Part of my research involves running large-scale batch jobs using the university’s HPC cluster. Iceberg uses Sun Grid Engine to manage jobs which provides a fairly primitive means of executing work. It provides a very thin wrapper around shell scripts that run on workers allocated by SGE.

The challenge of doing this is the lack of abstraction and control. Once a task is handed off to the queue there isn’t much you can do to monitor it or check up on it. While SGE does have a few nice features that give a bit more control, e.g. via the DRMAA interface, ultimately, you still only have a low-grained means of interacting with the jobs.

This post briefly discusses some of the pain points and gotchas I’ve experienced and a bit of advice for how to avoid them. A big chunk of the problem stems from trying to separate the concerns by making jobs agnostic to the machine, and the annoying coupling to SGE primitives and shell scripts for job control.

You can’t have a message queue on Iceberg, nor can you run something like Hadoop. If you want to run large-scale batches on Iceberg with little or no supporting infrastructure you’re going to have to talk SGE. What that doesn’t mean is that your workload is forever tied to Iceberg if you’re careful.

Expect Debugging

Part of the problem with using any queue system is the lack of observability you get. With Iceberg there’s no guarantee you can get onto the node that a job failed on to dig around, so it’s really useful to generate as much information as you can. Setting the -x flag in your scripts logs every command to give some trace of what happened.

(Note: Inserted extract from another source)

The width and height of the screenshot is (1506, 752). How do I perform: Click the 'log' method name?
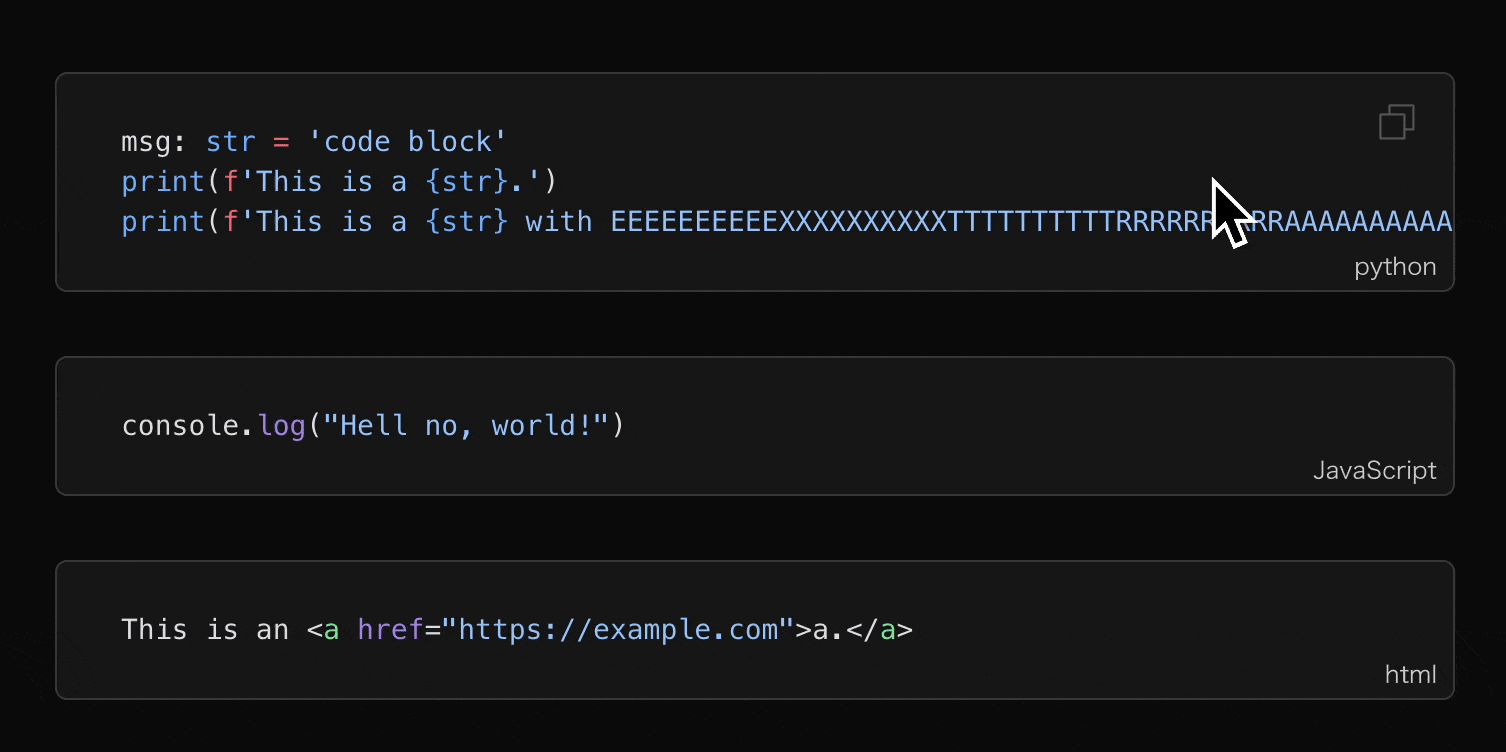pos(281,426)
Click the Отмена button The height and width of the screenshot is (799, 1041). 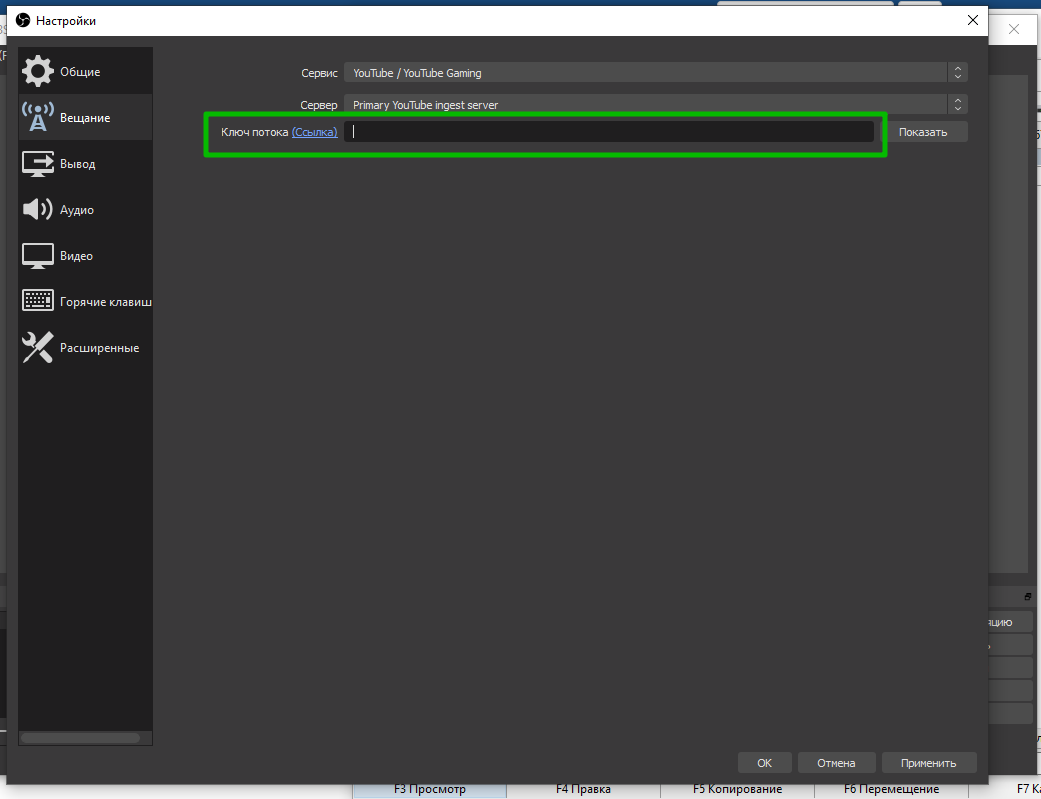point(836,763)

Once your jobs are executing, be prepared to spend a lot of time debugging them. Using logging beforehand simplifies the challenge of rerunning jobs to see where they failed. Once your jobs do start running, be aware that it’s a huge pain to track when they fail.

Why Jobs Fail

There are a lot of reasons your jobs might not fail. Some of them will be down to mistakes, others will be down to things you can’t control. Most of this advice is for building something that runs correct code in a way that doesn’t make everything unpleasant. It won’t stop any of these things happening, but it makes re-running jobs a lot smoother.

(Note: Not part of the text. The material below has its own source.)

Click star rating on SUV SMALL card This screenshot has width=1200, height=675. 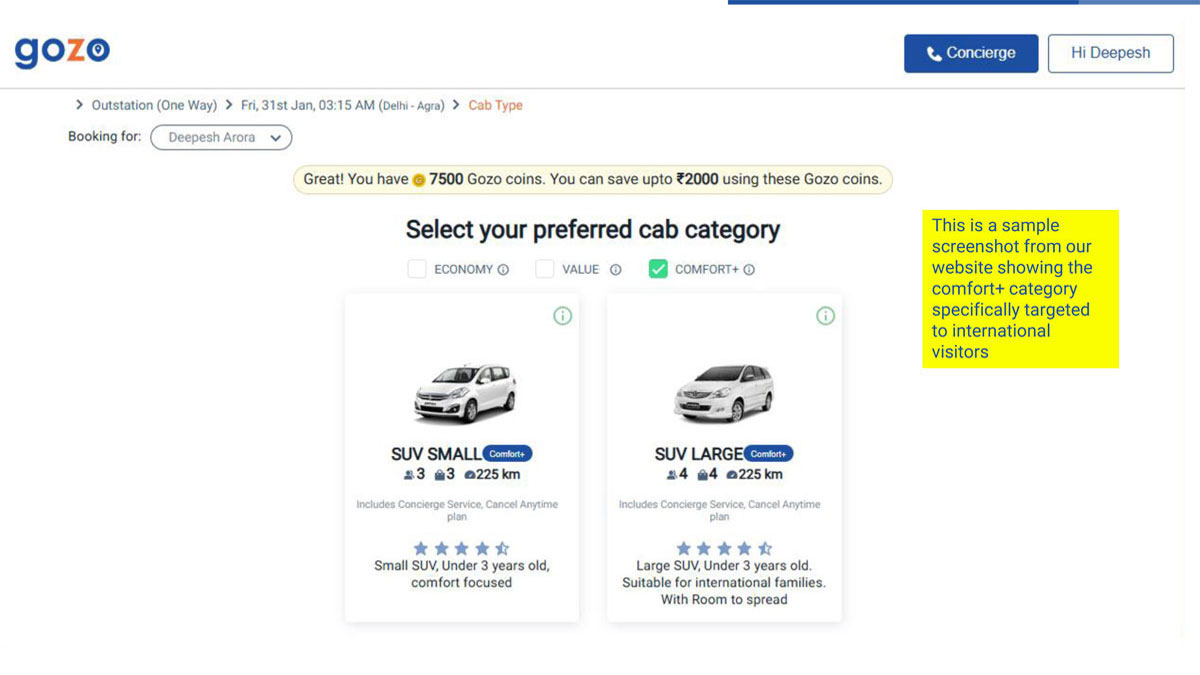[461, 548]
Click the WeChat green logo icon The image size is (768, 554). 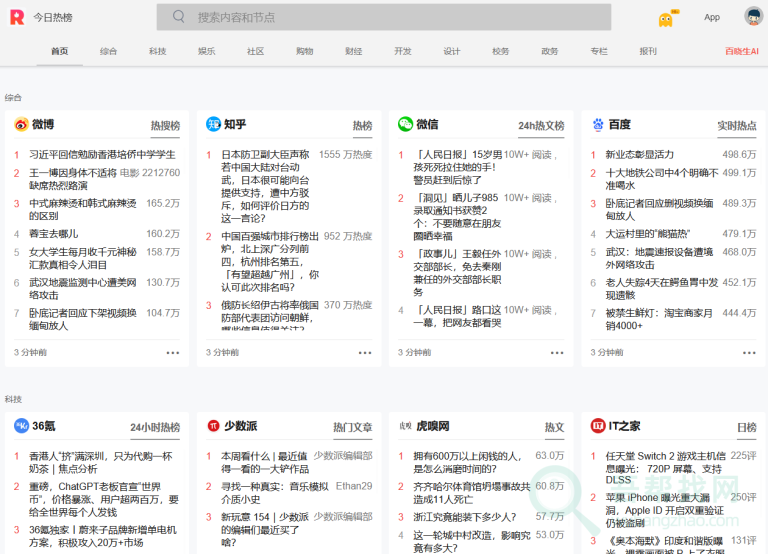click(x=405, y=125)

  • Your environment isn’t setup properly (attempt to access a file that doesn’t exist)
  • Paths aren’t configured properly (wrong version of binaries)
  • Wrong version of application code or inputs
  • Transient machine faults
  • Bad allocation (memory, wall time)
  • Faults in application code

Decomposition and Configuration

Job scripts always start simple and gradually organically grow. This makes it annoyingly easy for paths to get hardcoded. It helps to break up your scripts into those that set up a worker, such as creating temporary files, copying data to /scratch, the script that runs in an environment prepared for it, and something to clean up afterwards and store results. For example, instead of one runit.sh that does everything, decompose it:

#setup.sh
set -e
source $CONFIG_FILE
mkdir -p /fastdata/$USER/inputs
mkdir -p /fastdata/$USER/output

#job.sh
set -e
source $CONFIG_FILE
$SETUP_FILE
mkdir -p $SCRATCH_DIR
cd $SCRATCH_DIR
$JAVA $BIN_DIR/software $INPUT $OUTPUT
$CLEANUP_FILE

#cleanup.sh
rm -r $SCRATCH_DIR

#config.sh
SCRATCH_DIR=/scratch/$USER
SETUP_FILE=/home/$USER/iceberg-setup.sh
CLEANUP_FILE=/home/$USER/iceberg-cleanup.sh

The job script itself (and the software it invokes) should be completely configurable. Putting all the variables in a separate file means you can leave a file on the cluster and you only have to point to it to set the correct directories.

A big problem here is trying to decide what is a generic setup task, and what is so tied to the script that it has to happen at the same time and on the same node. In my case, I have a directory that I just push onto Iceberg that contains everything and scripts to move inputs into place. This happens independently of the job invocations themselves.

Parameterise Job Script

The job script should take parameters from two places only. Infrequently changing parameters should be set in the configuration. Other parameters should be set as additional environment variables. This makes things nice, because SGE is doing nothing magic for your job script; it doesn’t need to do anything.

There is one exception; if you use array jobs, then you need to map SGE_TASK_ID to another variable. Your config file could do that:

#iceberg_config.sh
JOB_NUMBER=$SGE_TASK_ID
...

Now, to execute a job it’s only necessary to specify one additional parameter, the path to the config values.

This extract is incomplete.